[Data for analysis — start]

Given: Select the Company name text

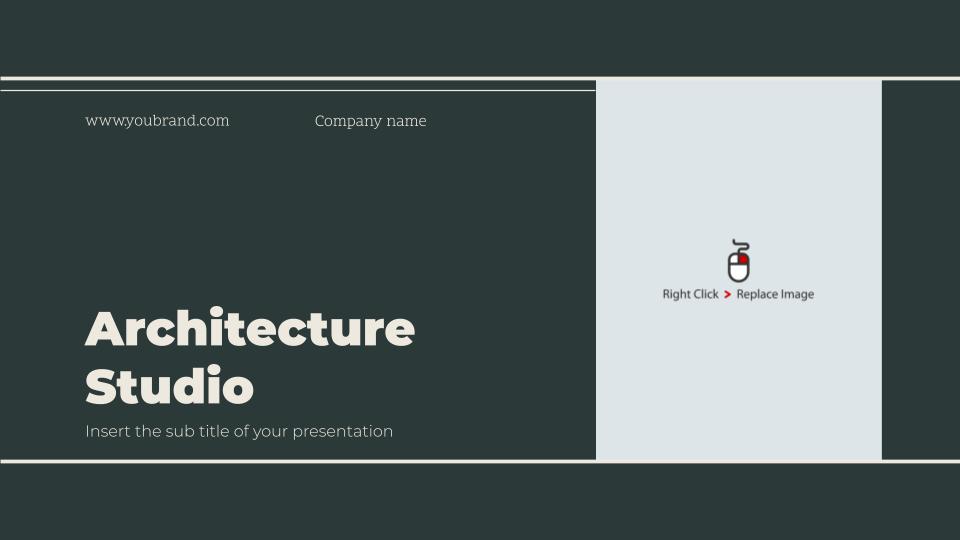Looking at the screenshot, I should point(370,121).
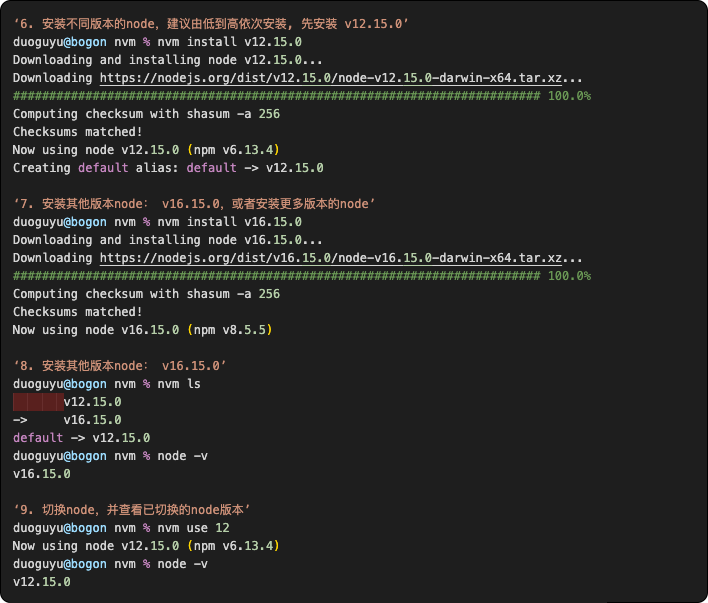
Task: Click the pink 'default -> v12.15.0' listing line
Action: [x=81, y=438]
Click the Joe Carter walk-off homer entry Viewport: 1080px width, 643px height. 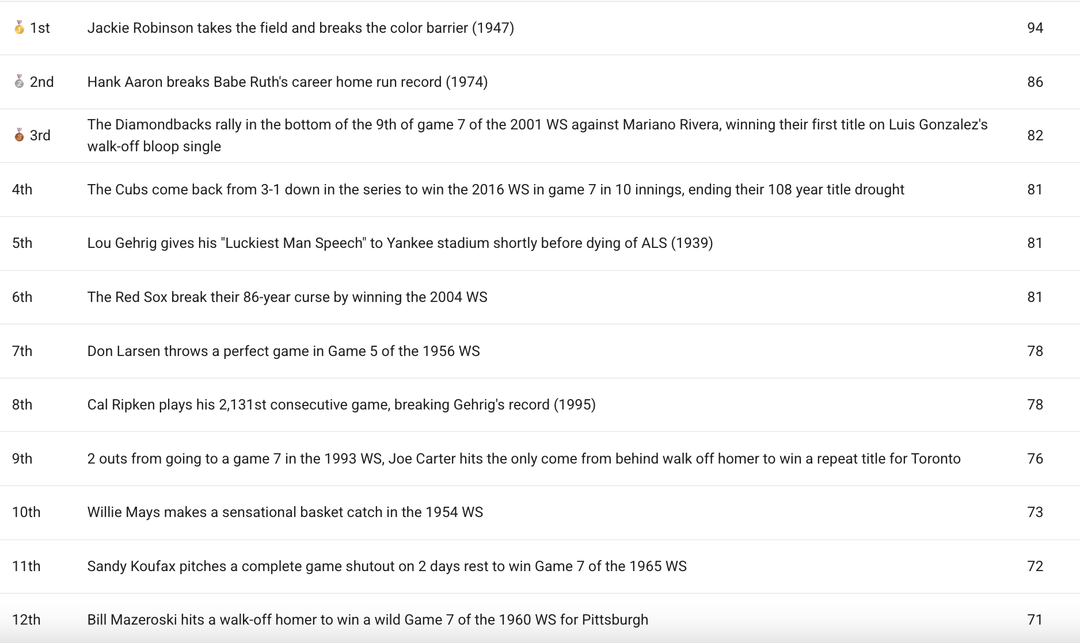coord(523,459)
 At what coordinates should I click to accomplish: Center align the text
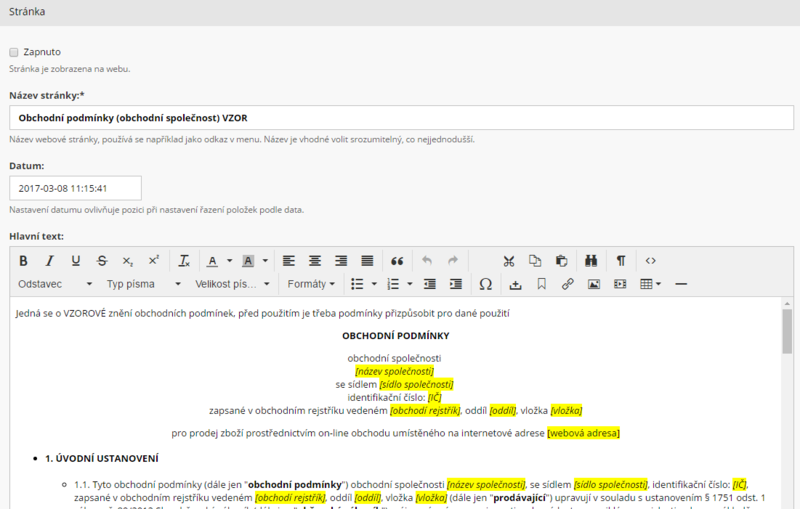pyautogui.click(x=315, y=261)
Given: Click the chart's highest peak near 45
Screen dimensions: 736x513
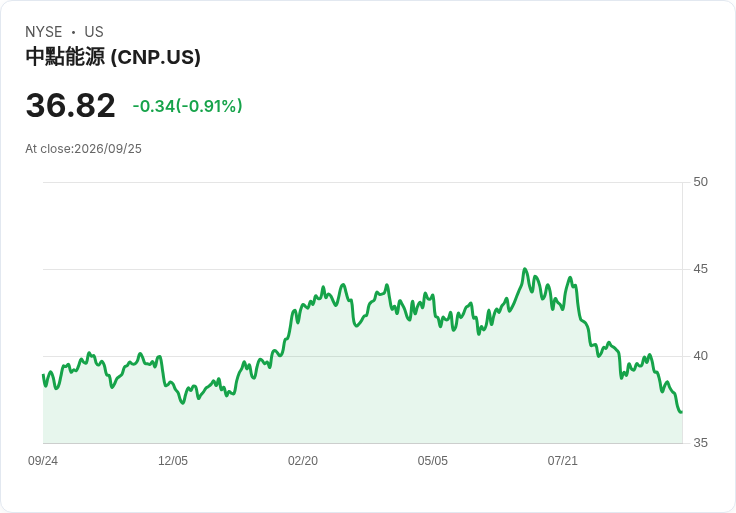Looking at the screenshot, I should tap(525, 269).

[Data for analysis — finish]

▶ [Instructions to follow] In the listing above, transcribe exactly the lines from the line containing "Given: Click the chart's highest peak near 45" through the last one, both included, but not the pictures.

▶ [Exercise result]
Given: Click the chart's highest peak near 45
Screen dimensions: 736x513
Looking at the screenshot, I should tap(525, 269).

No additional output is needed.